* _TASK OBJECTIVE_: Please rewrite the stretch from the line containing "The height and" through the end of the records, swapping "screenshot" for "screen capture" and changing nothing else. Leave the pictures out.

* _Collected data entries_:
--

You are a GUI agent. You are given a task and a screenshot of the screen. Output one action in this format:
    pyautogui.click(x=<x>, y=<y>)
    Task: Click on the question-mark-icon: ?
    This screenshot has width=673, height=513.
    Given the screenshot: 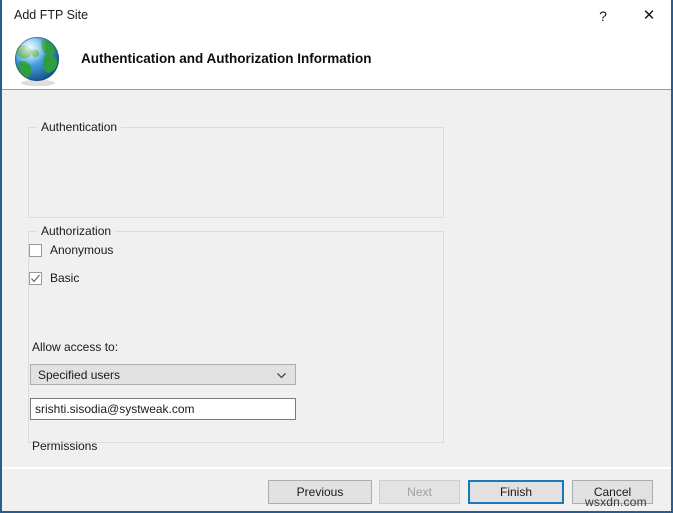 What is the action you would take?
    pyautogui.click(x=603, y=16)
    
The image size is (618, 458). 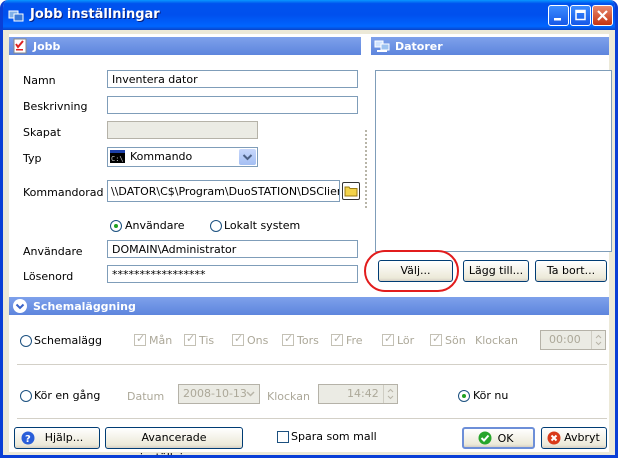 I want to click on schedule-clock-spinner-icon, so click(x=598, y=340).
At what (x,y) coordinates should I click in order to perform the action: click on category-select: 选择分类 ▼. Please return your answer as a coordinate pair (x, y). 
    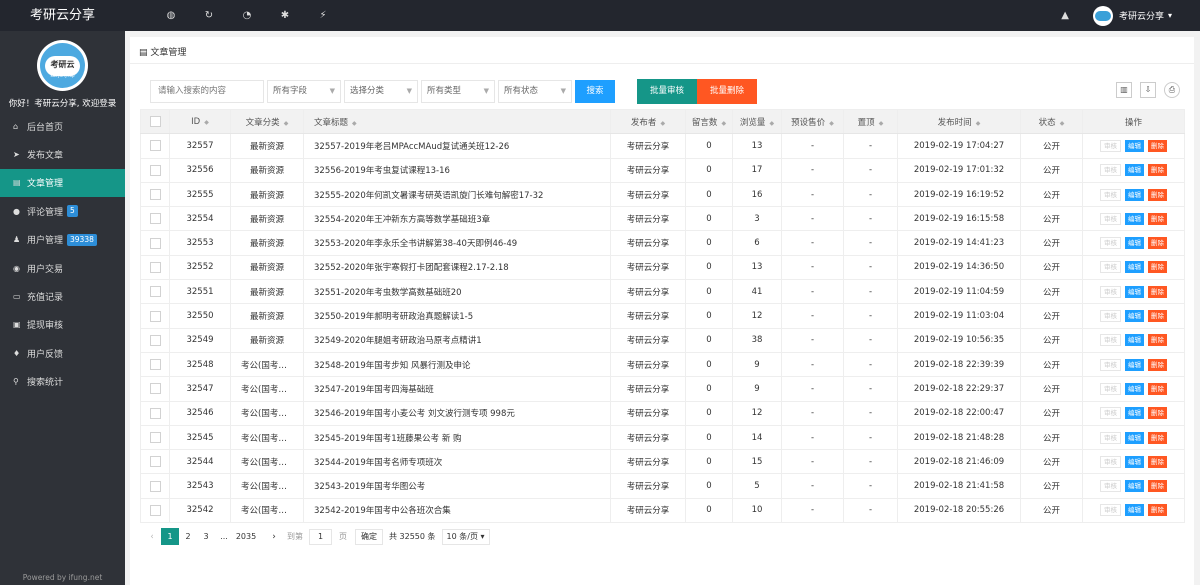
    Looking at the image, I should click on (381, 92).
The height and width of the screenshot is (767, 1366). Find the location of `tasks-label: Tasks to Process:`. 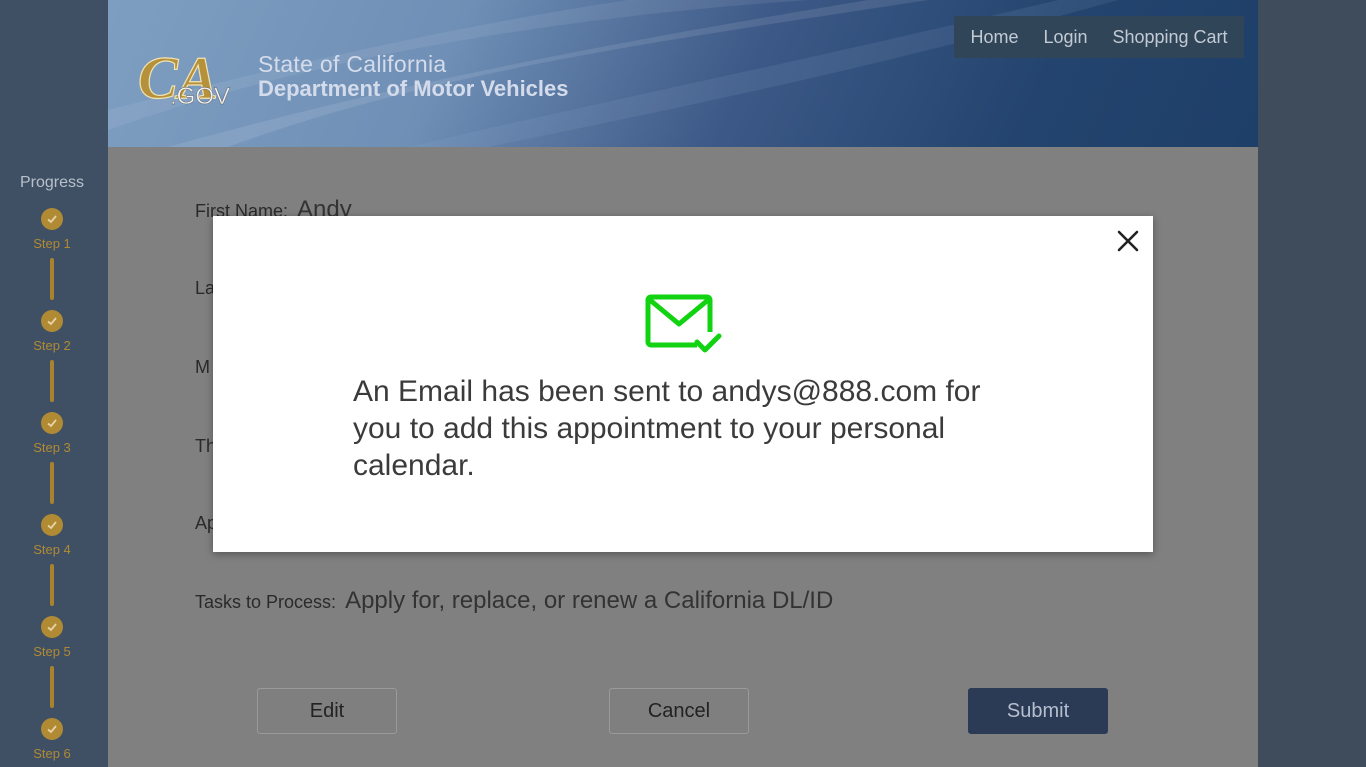

tasks-label: Tasks to Process: is located at coordinates (266, 602).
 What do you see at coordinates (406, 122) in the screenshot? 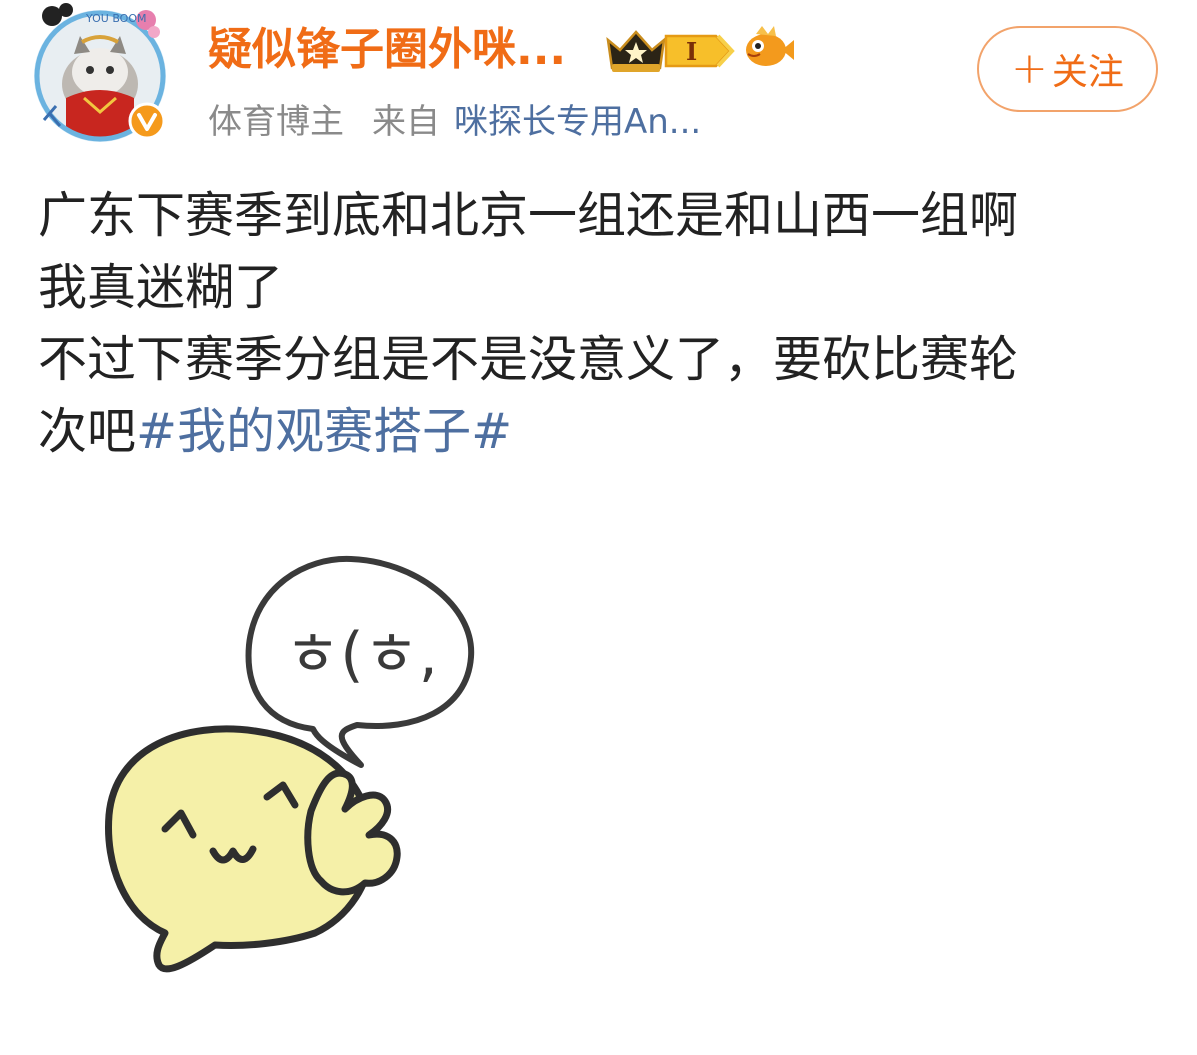
I see `from-label: 来自` at bounding box center [406, 122].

--

* _EXERCISE ANSWER_:
The height and width of the screen capture is (767, 1366). Find the location of `tasks-label: Tasks to Process:`. 

tasks-label: Tasks to Process: is located at coordinates (266, 602).
 What do you see at coordinates (406, 122) in the screen capture? 
I see `from-label: 来自` at bounding box center [406, 122].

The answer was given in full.